Não, este não é um texto religioso. Apenas retomo um pouco do que escrevi e reli na semana passada. A fé é absolutamente necessária à nossa condição humana. Preciso ter fé para viver humanamente, porque sem ela posso ainda viver uma vida orgânica, degradada, mas nunca com a transcendência que nos é imanente.
E, se digo transcendência, persisto no esclarecimento: não, não se trata de religião, não se trata de metafísica, trata-se de saber se posso acreditar na minha espécie, habitante deste microscópico lugar temporal e espacial que nos foi concedido. Para o cosmo não faz diferença nenhuma existirmos ou deixarmos de existir, e, do mesmo modo como um dia surgimos como espécie, também um dia desapareceremos, certamente bem antes de desaparecer o nosso planeta, ele também um ponto infinitesimal do universo.

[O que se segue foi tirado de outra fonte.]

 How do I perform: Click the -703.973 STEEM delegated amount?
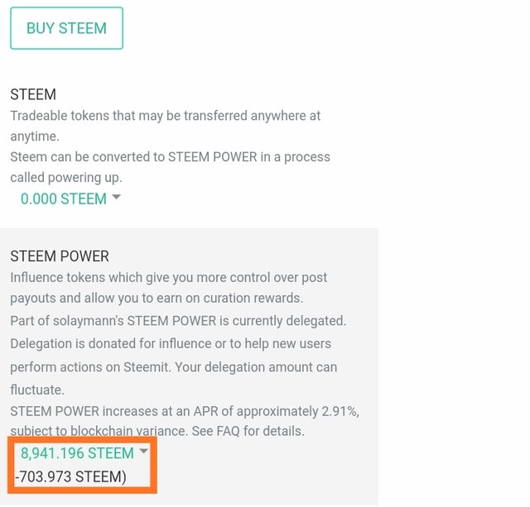point(71,476)
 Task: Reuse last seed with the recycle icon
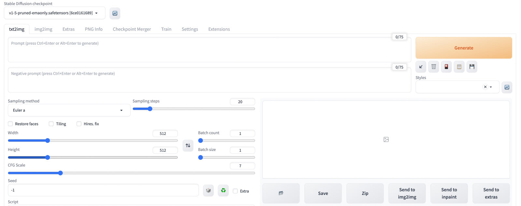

Então, a fé de que falo manifesta-se neste plano bem limitado, de uma espécie limitada num tempo e num lugar, também eles limitados. E, no que se refere ao tempo, limito-a ainda mais, para ficar no meu tempo histórico, mais uma modesta projeção para o futuro, para abranger algumas gerações de descendentes. Mais que isso deixo para quem consegue ter a dimensão cósmica que sempre me faltou.

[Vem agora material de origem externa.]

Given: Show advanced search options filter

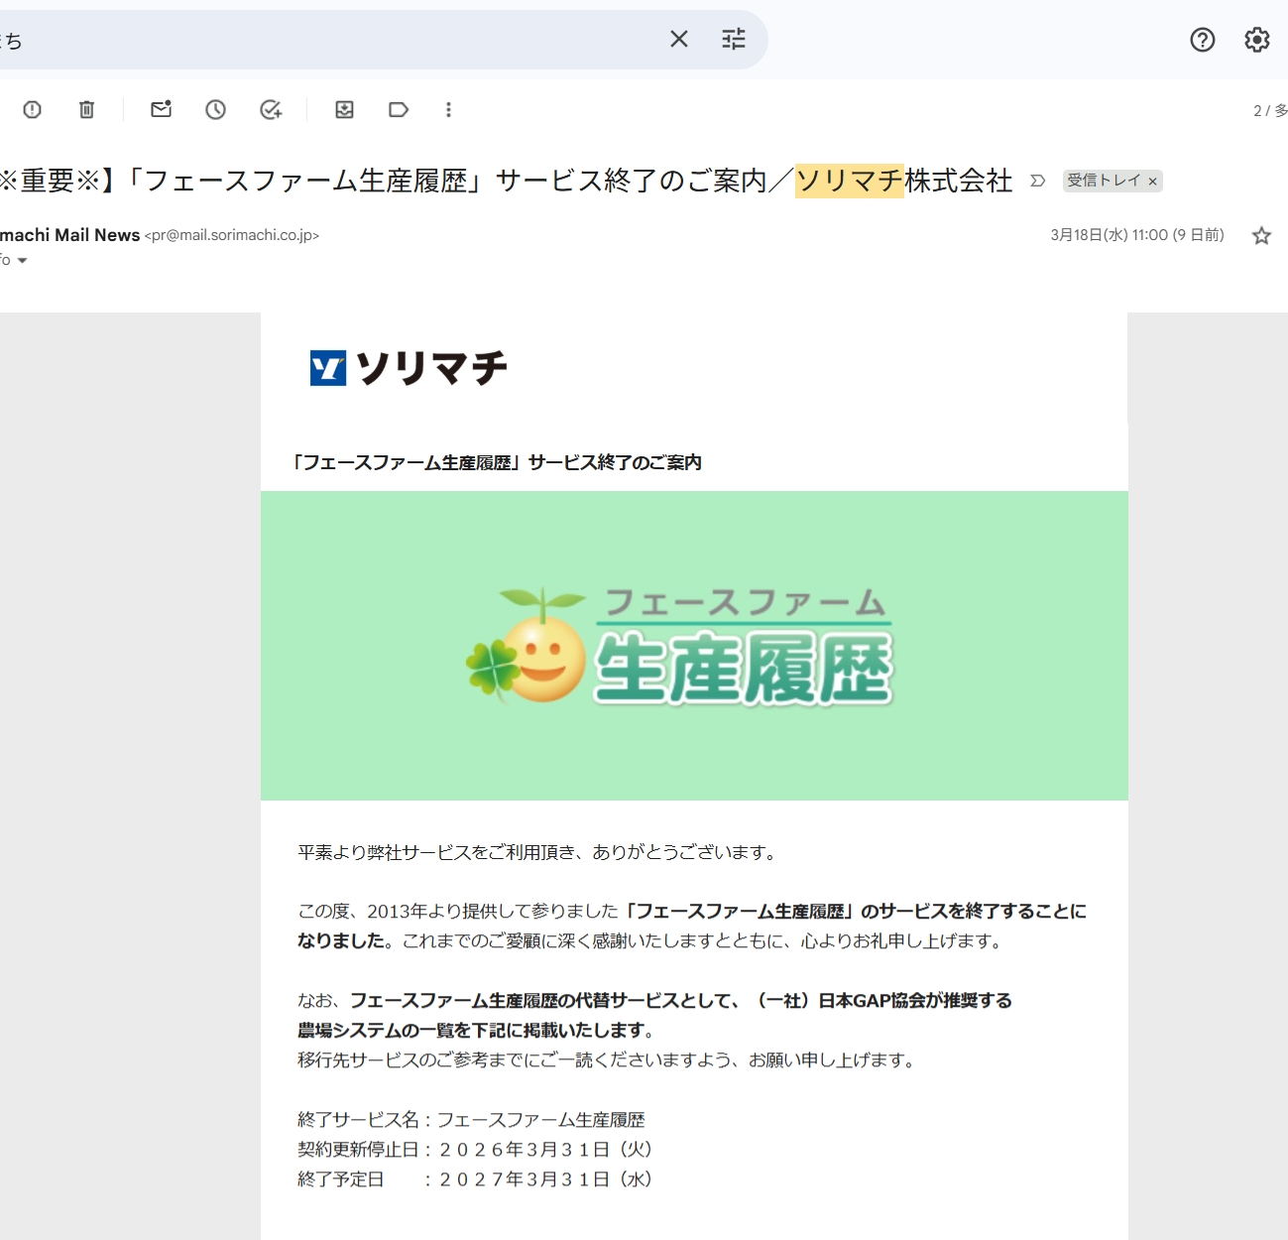Looking at the screenshot, I should point(734,40).
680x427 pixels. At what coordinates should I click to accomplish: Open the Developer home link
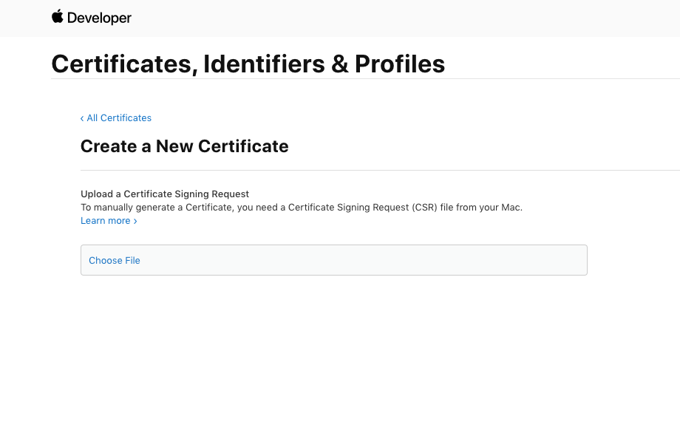(x=92, y=18)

Então, minha fé deve se voltar para esta insignificante espécie, que vive numa fração insignificante de tempo e espaço, e justamente no tempo que me é concedido estar aqui.
Para viver uma vida humana, devo buscar o sublime nessa miséria, e ali depositar minha fé, nutrir minha esperança.
Como na tradição inaugurada pelo zoroastrismo, vejo na humanidade esse conflito constante entre o bem e o mal. Todavia, preocupo-me em não ser maniqueísta, e não acho que nossos atos devam ser todos classificados por essa lógica binária, mas vejo que temos – virtualizadas pelo domínio da tecnologia – as condições para construir uma sociedade harmônica, num mundo ecologicamente sustentado, assim como as temos para em pouco tempo tornar inviável a vida humana na Terra.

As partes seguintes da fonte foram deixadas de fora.